- _CHALLENGE_: Format the entries from the very start through the line containing "pyautogui.click(x=473, y=200)" as a JSON list of strings, with one string per line and any blank lines omitted.

- _SUPPLIED DATA_:
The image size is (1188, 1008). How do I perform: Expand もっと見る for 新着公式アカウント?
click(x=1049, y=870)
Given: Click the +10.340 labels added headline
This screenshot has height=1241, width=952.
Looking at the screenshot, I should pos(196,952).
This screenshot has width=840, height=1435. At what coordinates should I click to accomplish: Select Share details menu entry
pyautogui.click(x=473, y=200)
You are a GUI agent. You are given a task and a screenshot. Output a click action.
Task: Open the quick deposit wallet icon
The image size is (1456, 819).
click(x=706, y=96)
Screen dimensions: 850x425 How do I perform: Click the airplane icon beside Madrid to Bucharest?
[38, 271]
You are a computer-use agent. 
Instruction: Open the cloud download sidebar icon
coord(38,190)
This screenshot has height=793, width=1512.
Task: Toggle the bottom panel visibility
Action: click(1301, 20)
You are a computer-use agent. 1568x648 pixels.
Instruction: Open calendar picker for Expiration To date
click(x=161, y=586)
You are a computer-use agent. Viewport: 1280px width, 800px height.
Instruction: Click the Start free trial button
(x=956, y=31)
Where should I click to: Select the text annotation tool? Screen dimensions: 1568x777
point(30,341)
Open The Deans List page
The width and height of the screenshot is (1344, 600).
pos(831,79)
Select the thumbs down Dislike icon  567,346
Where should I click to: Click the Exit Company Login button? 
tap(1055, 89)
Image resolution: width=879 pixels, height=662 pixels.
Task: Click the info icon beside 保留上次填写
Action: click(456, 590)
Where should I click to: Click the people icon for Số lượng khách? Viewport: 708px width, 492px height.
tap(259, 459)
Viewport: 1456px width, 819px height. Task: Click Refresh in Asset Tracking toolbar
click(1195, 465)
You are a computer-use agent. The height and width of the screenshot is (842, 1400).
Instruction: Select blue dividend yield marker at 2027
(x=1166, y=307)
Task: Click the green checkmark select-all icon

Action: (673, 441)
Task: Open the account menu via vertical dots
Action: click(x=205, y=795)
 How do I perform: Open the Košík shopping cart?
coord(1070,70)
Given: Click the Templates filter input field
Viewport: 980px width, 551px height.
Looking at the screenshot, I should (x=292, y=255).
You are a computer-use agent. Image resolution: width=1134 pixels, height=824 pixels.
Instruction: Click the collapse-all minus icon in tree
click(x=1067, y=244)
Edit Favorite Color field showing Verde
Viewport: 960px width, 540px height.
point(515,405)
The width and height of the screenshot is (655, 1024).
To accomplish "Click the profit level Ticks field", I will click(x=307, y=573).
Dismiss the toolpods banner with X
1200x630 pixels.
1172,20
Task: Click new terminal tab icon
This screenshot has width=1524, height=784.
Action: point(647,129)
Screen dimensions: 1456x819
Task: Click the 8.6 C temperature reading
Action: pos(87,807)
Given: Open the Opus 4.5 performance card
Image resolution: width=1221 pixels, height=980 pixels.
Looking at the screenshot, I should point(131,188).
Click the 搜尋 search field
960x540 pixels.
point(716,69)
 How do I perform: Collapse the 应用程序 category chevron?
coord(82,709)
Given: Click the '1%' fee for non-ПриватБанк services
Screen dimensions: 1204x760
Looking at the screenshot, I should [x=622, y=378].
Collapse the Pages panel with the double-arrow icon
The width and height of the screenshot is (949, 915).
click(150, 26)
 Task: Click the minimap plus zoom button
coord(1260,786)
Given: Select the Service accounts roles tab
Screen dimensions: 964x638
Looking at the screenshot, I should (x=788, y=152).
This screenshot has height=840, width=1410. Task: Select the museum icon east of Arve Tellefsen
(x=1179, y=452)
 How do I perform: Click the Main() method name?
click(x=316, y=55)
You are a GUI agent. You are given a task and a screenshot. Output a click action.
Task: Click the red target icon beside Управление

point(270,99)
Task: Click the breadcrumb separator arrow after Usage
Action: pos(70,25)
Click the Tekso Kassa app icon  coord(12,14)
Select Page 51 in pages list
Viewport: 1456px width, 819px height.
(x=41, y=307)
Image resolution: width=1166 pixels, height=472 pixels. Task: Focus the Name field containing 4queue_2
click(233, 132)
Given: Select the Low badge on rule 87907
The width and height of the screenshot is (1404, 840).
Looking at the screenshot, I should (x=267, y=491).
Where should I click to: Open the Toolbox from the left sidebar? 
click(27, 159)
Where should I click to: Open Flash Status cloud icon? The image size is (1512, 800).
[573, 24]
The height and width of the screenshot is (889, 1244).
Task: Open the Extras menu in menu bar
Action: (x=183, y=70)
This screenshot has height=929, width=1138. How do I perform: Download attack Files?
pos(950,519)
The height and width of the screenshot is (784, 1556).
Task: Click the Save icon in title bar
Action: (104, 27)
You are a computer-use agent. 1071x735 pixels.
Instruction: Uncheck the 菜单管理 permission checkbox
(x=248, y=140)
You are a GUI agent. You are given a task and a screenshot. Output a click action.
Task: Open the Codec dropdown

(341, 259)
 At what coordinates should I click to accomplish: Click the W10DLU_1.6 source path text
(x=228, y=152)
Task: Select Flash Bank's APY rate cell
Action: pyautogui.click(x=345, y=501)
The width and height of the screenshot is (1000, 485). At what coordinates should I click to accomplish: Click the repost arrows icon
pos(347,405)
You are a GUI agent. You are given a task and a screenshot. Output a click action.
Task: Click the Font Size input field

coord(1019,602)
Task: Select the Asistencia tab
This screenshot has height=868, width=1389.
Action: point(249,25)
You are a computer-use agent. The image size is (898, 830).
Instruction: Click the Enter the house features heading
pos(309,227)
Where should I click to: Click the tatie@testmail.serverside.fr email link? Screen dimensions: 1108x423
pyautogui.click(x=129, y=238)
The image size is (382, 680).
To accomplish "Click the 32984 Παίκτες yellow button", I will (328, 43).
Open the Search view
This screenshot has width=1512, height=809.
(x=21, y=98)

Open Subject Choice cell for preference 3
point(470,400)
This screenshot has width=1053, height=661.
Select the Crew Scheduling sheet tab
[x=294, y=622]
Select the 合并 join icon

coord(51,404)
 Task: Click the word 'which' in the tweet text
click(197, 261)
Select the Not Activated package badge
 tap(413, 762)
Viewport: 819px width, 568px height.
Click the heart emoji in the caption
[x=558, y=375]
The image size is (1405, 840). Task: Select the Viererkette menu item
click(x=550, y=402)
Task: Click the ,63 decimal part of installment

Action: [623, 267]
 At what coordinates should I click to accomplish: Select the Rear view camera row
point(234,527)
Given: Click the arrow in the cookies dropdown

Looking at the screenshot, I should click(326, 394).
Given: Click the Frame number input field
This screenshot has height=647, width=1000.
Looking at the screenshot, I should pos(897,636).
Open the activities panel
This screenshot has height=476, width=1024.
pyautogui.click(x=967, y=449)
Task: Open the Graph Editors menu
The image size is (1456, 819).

- _RESPONSE_:
[
  "The image size is (1188, 1008). How do I perform: Expand もっと見る for 新着公式アカウント?",
  "click(x=1049, y=870)",
  "Given: Click the +10.340 labels added headline",
  "This screenshot has height=1241, width=952.",
  "Looking at the screenshot, I should pos(196,952).",
  "This screenshot has width=840, height=1435. At what coordinates should I click to accomplish: Select Share details menu entry",
  "pyautogui.click(x=473, y=200)"
]